Anne was back in Portugal with hours to spare before our first guest (our son, Nick) was due to arrive. The guest room was painted with a mattress laid out on the floor for him to use.
Nick has been living in Mexico City and has lived in central America for a couple of years now but his work prospects have been drying up so he will be staying with us for a few months to figure out what to do next.
Both of our daughters had planned to visit us soon after we arrived, so we met them at the airport a couple of days later. There are plenty of holiday rentals close to where we stay and they were booked into a small farm house, about 8min drive from us in another of these tiny villages in the country.
We wondered how much return business these rentals located in small towns have. Our hamlet has a couple of holiday rentals that are popular with Swedish visitors who find a community away from home. I think they enjoy a fair amount of return business. On the whole for some of these rentals without a community, visitors might be disappointed if they expected to be a stone's throw from a beach and within walking distance of a local coffee shop or a bar. We will probably make good use of them ourselves in the future for visits from our daughters' families or for friends who need more than the single room we have available in our house.
One
grandchild asked if she could have our house when we died which I took
as a solid vote of approval.
Our family have a tendency to reach for the supernatural when explaining odd occurrences in the houses that we have lived. In Grahamstown, our house was reputedly part of an early barracks of the British garrison in the town in the mid-1800s. The house had the characteristically thick stone walls and yellow-wood floors of early structures in the town.
One day our twins, all of 5 or 6 years old ran in from the outside to report that they were afraid of the skeleton in the bath of the out-buildings.
Who would give credence to this?
I think now, that they might have seen the legs of a large spider protruding from the plug hole and reached the obvious conclusion that it was a tiny skeleton.
In America over our twenty years we rented two houses and bought a third. The boys were afraid to be upstairs alone at our first house. This is was a direct result of watching a TV show called "America's most haunted" where all the houses looked nothing like the houses in South Africa but uncannily similar to all of the houses in our new neighborhood with their wooden stairs and vinyl sidings.
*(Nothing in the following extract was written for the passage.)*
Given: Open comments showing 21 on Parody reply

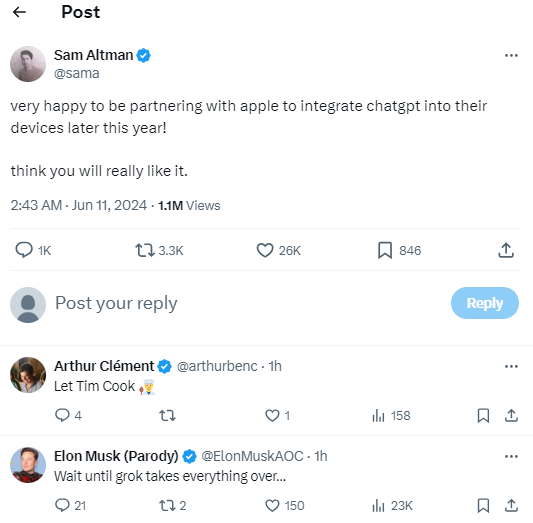Looking at the screenshot, I should coord(70,505).
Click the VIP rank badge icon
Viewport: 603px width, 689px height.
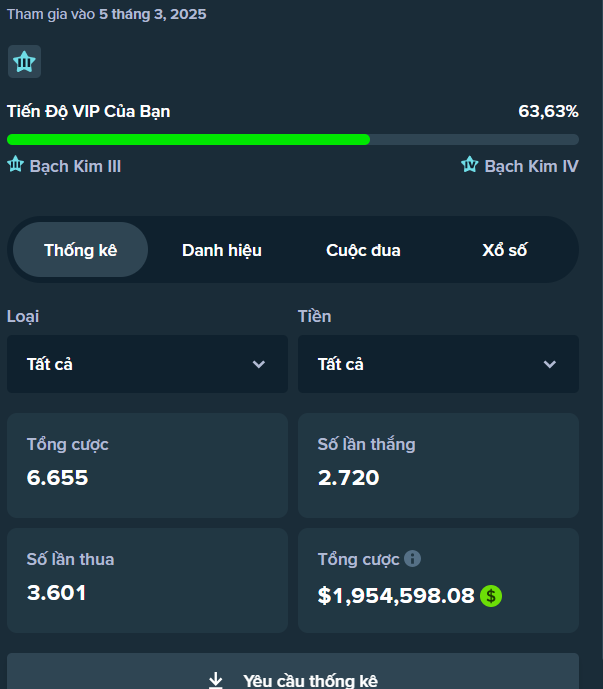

Anne had her share of weird experiences at work in the old nunnery that
was the St Peter’s building at Rhodes University in Grahamstown. A book
flew off the shelf of tightly packed books late one night and she felt a
hand on her shoulder on a different night walking down a corridor to
her office. She decided it was something not to be alarmed about but
the story alarmed everyone else.
The house we eventually bought in Essex featured an incident where one of our then very small grandchildren was talking in her crib at bedtime and my daughter asked her who she was talking to and she said "the lady in the corner", which freaked everyone out!
So, inevitably when the family arrived at our house in Portugal there were reports of something supernatural. A white cat was seen out of the corner of several people’s eyes walking across the floor at various times and inside the house. To be clear there are stray cats around the neighborhood and two in particular that came looking for attention or adoption (in the street) but we’ve never let them into the house.
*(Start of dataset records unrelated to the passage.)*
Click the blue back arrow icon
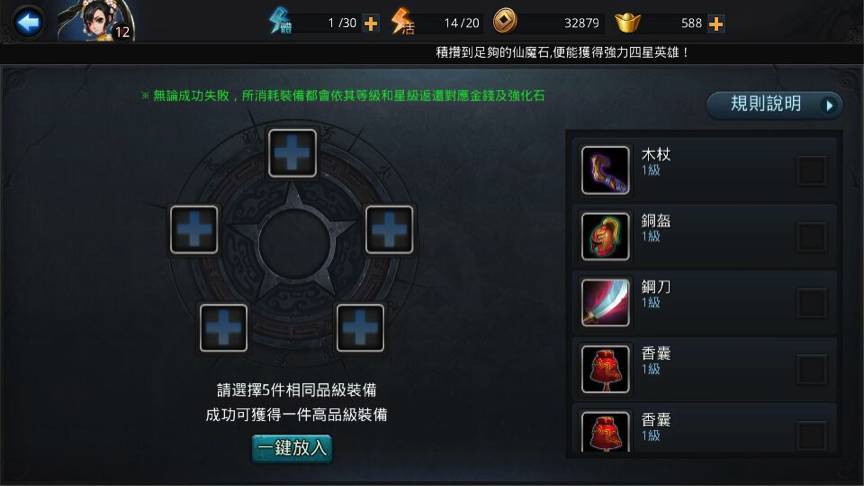Viewport: 864px width, 487px height. click(28, 23)
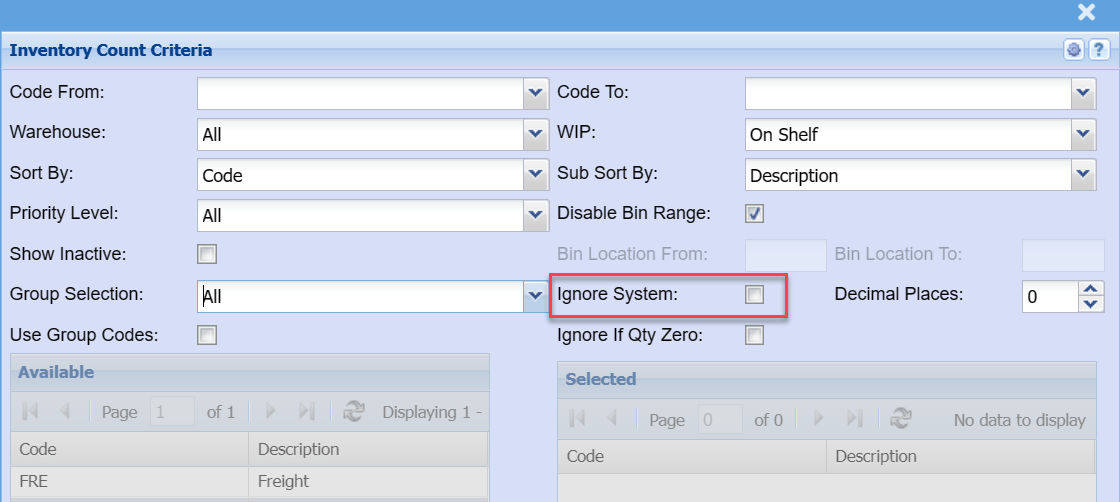Go to first page in Selected grid

pyautogui.click(x=576, y=420)
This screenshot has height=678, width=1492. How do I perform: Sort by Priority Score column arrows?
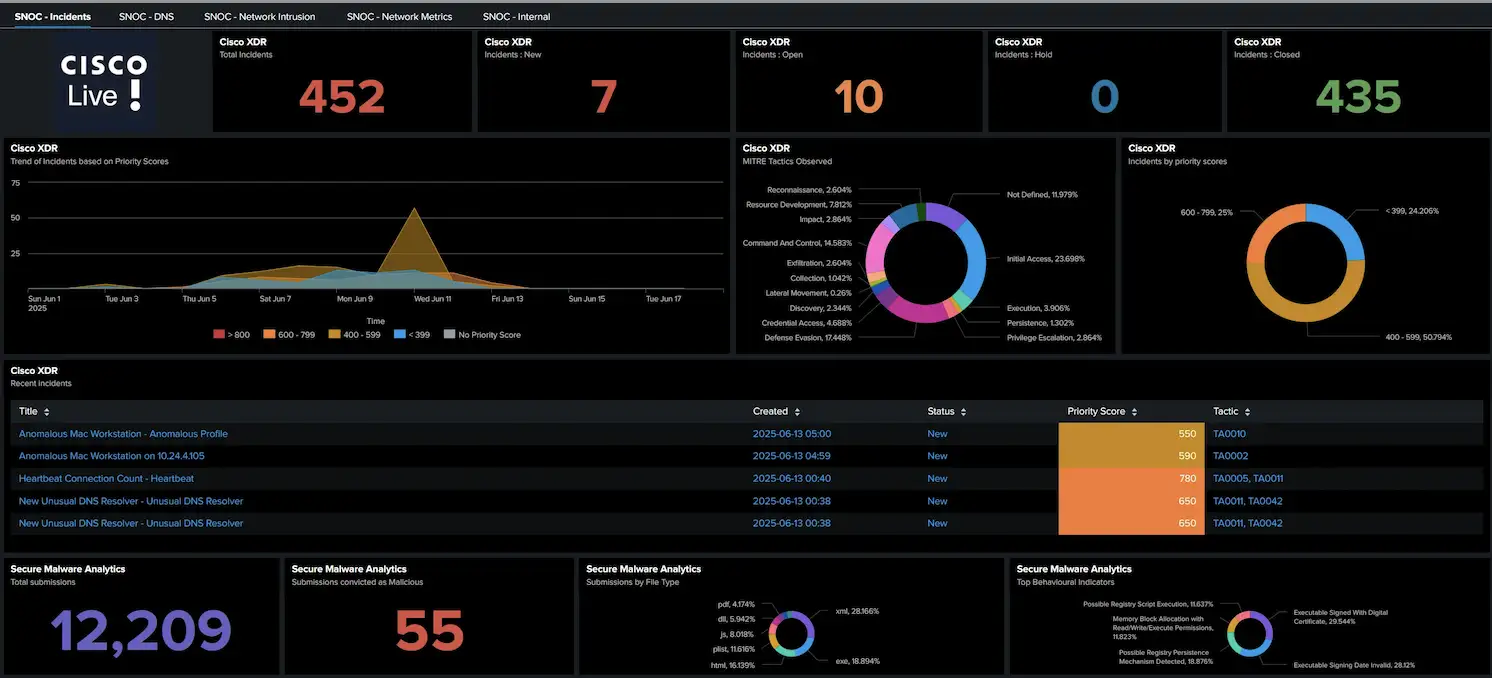point(1134,412)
So I guess our Portuguese house is haunted by a cat.
Thank God these visitations don’t follow us around! I have images of books flying downstairs, a skeleton in the upstairs bath and a little lady appearing in a bedroom with a finger on her mouth to silent us while the new ghost cat rubs its cheek against her semi-transparent legs.
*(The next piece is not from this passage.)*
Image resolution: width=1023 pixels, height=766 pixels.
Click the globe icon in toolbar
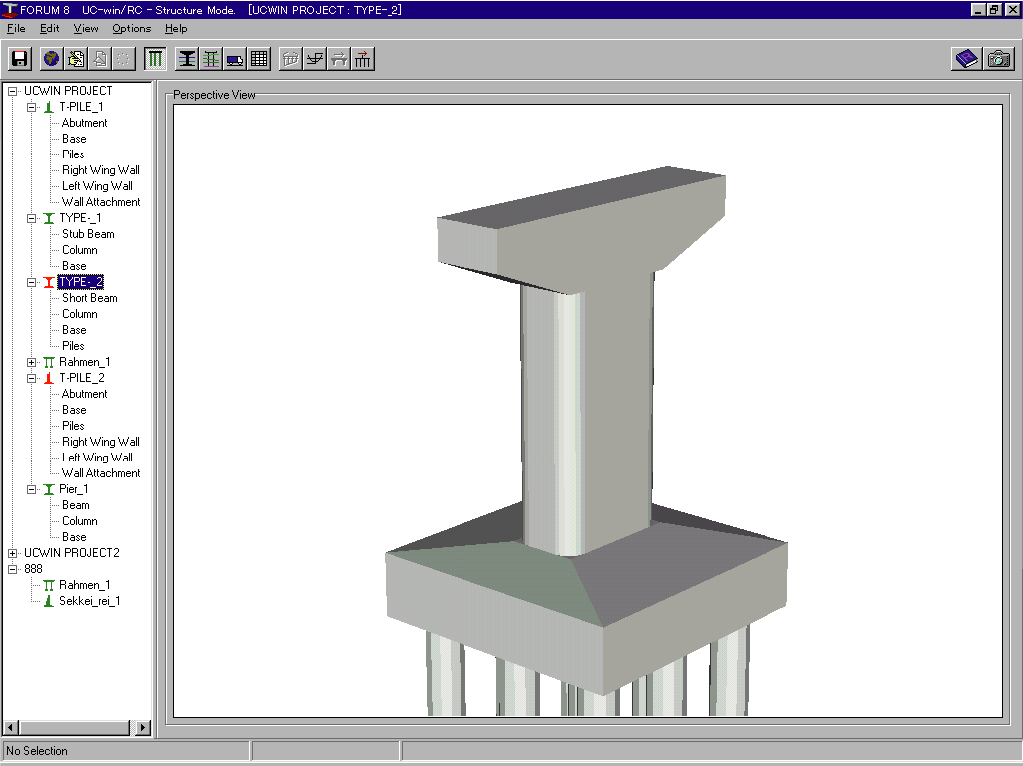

Our daughters left after a week of exploring the towns and beaches near us with
promises to return soon so I don't think the ghost cat is going to keep anyone away.
On the home front I discovered that the hydraulic gate openers were getting false triggers from the infrared sensors when they were closing. On closer inspection I saw that the sensors had been installed upside down which let the rain in and the circuit was shorting as the gates were closing - which triggered them to open again. I reoriented them, which was difficult because they were on short electric leads, only to discover a week later that one of the gates had pinched the electric chord repeatedly until the wires inside were exposed which caused a much more serious short that blew the circuit board in the main controller.
So now we are using the manual override on each hydraulic arm to swing the gates closed every evening and to open them every morning.
I have decided to wait until our container with all our goods from storage arrives before tackling this project again. I have tools and a volt meter on the way to figure out whether the controller can be repaired. Its a long shot, but I don’t want to spend more on the gates unless it includes refitting how the arms are bolted into the pillars. Right now the pillars are gradually being destroyed where the arms are attached to them.
We have a couple of chairs out on the front porch now where we warm ourselves in the early morning sunlight with a mug of coffee after breakfast. I open the gates first thing and we leave them open until the evening.
There is a minibus that drives by at about 7:45 and stops at the Portuguese family home a little further down our track. They appear to be taking a group of older people somewhere every day. The driver has started giving us a small toot on the horn and a wave every morning which is a sweet, welcoming gesture.
We have also bought ourselves a pair of bikes and have taken a few rides around the villages near us. They are e-bikes which have a motorized assist that make riding more or less effortless. We found them a little intimidating at first, but we got the hang of them fairly quickly.
We met a couple who also have these bikes and they took us on our first fairly long ride to our nearby town. We wound through back roads, farmland and small clusters of houses through beautiful scenery and smells of orange blossoms. Our next milestone will be to ride to the beach.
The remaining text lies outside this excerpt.